Passage ▸
# # # # #
= Giles Healey =

Giles Greville Healey (1901-1980) was a Mayan archeologist. He served as president of the Institute of Navigation of Washington, D.C.

==Early life and education==
Giles Greville Healeywas born in 1901 in New York City. He was educated in France and Germany and later attended Choate Preparatory School; graduating from Yale University in 1924 with a degree in chemistry.

==Career==
In 1928, he volunteered for a two-year expedition to South America to collect curare for medicinal purposes, during which he accomplished extensive cartographic work on the Orinoco River for the Royal Geographical Society.
# # # # #
Entries provided ▸
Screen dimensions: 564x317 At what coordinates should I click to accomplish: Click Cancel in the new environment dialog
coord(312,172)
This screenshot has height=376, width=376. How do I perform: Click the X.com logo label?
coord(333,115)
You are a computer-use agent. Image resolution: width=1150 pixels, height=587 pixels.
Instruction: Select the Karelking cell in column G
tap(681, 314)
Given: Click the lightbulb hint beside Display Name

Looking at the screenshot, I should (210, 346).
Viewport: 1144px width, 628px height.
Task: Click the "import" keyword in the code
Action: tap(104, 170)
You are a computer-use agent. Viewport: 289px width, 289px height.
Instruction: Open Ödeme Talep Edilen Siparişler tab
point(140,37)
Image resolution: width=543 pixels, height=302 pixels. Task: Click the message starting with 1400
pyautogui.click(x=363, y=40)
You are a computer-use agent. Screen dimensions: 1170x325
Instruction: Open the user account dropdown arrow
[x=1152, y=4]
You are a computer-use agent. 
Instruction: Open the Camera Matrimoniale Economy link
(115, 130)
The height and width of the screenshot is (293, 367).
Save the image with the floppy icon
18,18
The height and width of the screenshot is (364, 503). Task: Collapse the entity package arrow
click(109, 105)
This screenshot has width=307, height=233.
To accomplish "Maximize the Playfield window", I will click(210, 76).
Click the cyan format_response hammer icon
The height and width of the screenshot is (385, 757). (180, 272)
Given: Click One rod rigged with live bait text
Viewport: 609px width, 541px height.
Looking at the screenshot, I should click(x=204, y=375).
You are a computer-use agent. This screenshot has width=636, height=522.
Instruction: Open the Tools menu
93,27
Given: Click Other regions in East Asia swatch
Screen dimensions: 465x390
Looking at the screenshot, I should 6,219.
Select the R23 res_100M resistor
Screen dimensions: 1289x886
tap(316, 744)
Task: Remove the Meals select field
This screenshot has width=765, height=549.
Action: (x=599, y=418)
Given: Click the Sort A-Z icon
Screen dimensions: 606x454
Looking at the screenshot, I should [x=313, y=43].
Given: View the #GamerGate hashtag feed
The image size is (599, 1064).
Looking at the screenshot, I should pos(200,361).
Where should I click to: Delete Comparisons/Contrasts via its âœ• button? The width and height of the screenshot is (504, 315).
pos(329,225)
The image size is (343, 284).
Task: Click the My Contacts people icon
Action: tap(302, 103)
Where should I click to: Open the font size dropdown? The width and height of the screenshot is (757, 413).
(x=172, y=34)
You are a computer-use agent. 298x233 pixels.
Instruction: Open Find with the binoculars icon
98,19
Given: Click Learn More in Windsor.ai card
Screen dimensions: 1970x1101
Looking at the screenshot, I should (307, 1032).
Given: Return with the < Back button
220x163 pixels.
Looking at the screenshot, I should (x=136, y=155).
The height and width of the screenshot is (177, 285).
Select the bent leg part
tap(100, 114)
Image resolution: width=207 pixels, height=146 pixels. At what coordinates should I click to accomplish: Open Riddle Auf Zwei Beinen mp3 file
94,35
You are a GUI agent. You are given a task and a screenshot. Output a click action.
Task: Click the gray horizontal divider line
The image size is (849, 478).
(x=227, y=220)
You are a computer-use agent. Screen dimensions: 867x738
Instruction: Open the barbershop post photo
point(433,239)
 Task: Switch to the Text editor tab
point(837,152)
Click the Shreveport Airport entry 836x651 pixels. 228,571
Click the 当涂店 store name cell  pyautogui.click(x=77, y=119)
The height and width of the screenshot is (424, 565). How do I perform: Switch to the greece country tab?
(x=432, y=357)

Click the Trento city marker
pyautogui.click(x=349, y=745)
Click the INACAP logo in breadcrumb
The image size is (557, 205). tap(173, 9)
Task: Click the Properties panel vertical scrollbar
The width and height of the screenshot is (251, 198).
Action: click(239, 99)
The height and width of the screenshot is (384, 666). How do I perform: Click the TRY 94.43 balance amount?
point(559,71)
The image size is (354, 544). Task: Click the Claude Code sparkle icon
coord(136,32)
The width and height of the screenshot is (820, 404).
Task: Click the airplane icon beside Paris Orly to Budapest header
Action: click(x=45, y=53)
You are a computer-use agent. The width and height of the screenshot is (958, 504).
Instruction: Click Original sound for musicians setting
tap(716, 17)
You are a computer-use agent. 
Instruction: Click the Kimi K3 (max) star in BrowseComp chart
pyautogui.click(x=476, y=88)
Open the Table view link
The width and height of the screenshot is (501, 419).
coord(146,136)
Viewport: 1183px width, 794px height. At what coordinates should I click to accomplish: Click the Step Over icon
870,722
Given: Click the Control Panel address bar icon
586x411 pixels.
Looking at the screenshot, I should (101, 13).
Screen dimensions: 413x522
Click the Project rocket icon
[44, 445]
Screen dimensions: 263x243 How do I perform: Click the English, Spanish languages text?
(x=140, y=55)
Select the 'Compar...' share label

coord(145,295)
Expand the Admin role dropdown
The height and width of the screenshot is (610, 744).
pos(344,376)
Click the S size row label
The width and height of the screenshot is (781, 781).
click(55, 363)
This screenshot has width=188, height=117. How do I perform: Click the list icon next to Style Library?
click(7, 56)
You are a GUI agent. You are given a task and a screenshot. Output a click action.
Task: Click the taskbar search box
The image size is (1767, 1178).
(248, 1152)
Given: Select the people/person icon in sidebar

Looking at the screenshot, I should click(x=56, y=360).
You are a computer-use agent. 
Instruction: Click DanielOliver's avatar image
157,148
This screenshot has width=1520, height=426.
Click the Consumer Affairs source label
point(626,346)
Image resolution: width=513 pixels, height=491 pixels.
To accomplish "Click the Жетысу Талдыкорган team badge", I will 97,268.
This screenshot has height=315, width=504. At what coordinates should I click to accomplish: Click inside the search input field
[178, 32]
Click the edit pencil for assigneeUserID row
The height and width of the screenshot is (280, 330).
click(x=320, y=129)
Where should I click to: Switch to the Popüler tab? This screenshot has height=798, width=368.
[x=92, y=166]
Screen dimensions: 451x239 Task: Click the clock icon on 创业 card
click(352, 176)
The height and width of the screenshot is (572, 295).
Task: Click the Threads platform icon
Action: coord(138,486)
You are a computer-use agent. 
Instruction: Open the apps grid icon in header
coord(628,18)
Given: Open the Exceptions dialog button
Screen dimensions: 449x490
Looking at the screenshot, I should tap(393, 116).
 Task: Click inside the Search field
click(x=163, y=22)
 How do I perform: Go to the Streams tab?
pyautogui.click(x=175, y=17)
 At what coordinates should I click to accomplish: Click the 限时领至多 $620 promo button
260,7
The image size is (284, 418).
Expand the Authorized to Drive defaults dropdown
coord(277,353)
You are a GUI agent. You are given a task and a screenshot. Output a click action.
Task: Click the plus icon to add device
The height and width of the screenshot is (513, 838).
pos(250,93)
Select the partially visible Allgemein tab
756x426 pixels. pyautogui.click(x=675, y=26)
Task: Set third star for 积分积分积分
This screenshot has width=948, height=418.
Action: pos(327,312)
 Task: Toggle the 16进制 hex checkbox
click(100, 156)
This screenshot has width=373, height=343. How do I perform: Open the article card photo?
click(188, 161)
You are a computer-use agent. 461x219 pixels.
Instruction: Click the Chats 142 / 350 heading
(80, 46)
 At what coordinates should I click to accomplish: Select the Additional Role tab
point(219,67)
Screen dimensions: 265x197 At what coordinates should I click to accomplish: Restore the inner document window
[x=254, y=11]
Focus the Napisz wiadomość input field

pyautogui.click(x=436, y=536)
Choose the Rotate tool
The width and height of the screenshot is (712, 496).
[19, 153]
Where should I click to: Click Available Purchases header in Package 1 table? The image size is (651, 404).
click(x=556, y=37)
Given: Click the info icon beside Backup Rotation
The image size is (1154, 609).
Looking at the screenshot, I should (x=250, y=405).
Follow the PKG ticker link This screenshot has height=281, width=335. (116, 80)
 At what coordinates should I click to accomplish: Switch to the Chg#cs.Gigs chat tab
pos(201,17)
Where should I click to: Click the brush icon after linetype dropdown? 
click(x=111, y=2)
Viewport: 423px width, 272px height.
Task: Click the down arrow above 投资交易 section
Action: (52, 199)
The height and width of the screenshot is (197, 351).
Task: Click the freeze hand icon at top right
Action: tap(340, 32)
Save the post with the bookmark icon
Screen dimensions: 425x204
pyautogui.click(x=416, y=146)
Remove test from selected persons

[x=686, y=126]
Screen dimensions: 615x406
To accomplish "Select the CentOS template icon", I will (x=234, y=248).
# # # # #
Task instructions ▸
[A] According to the Giles Healey biography, what degree did he earn at Yale University, and in what year did he graduate?
[B] In the Giles Healey biography, what was the purpose of the two-year expedition to South America that he joined in 1928? Answer in one to three sentences.
[C] Resume the Giles Healey biography, picking up after its account of the 1928 South American expedition.

Written answers ▸
[A] He earned a degree in chemistry and graduated in 1924.

[B] The expedition went to collect curare for medicinal purposes. During it, Healey also did extensive cartographic work on the Orinoco River for the Royal Geographical Society.

[C]
Meeting his future wife, artist Sheila Healey in 1940, they married in 1943, moved to Mexico in 1944 and he began a career as a Mayan archeologist, discovering 28 ruins. He was best known for the photography in 1946 of the pre-Columbian painted murals at the Maya site of Bonampak. He recorded his discoveries in still photographs and movie film, and produced the motion picture Maya Through the Ages, based on footage shot during the 10 years he spent in Guatemala and the Yucatán Peninsula. Prior to the discovery of Bonampak's vivid murals dated to around AD 800, Mayanists had contended that the Classic Maya knew little of war and bloodshed and did not practice bloody sacrifices.

An expert stellar navigator and past president of the Institute of Navigation of Washington, D.C., and Los Angeles, he taught navigation for the Navy during the Korean War. An expert on optics and astronomy, he worked on the development of alloy metals, including beryllium, for the space program. He spoke seven languages, among them Lacandon, the Mayan dialect still spoken by the Lacandon people of Chiapas. He died in Bignor, West Sussex, in 1980.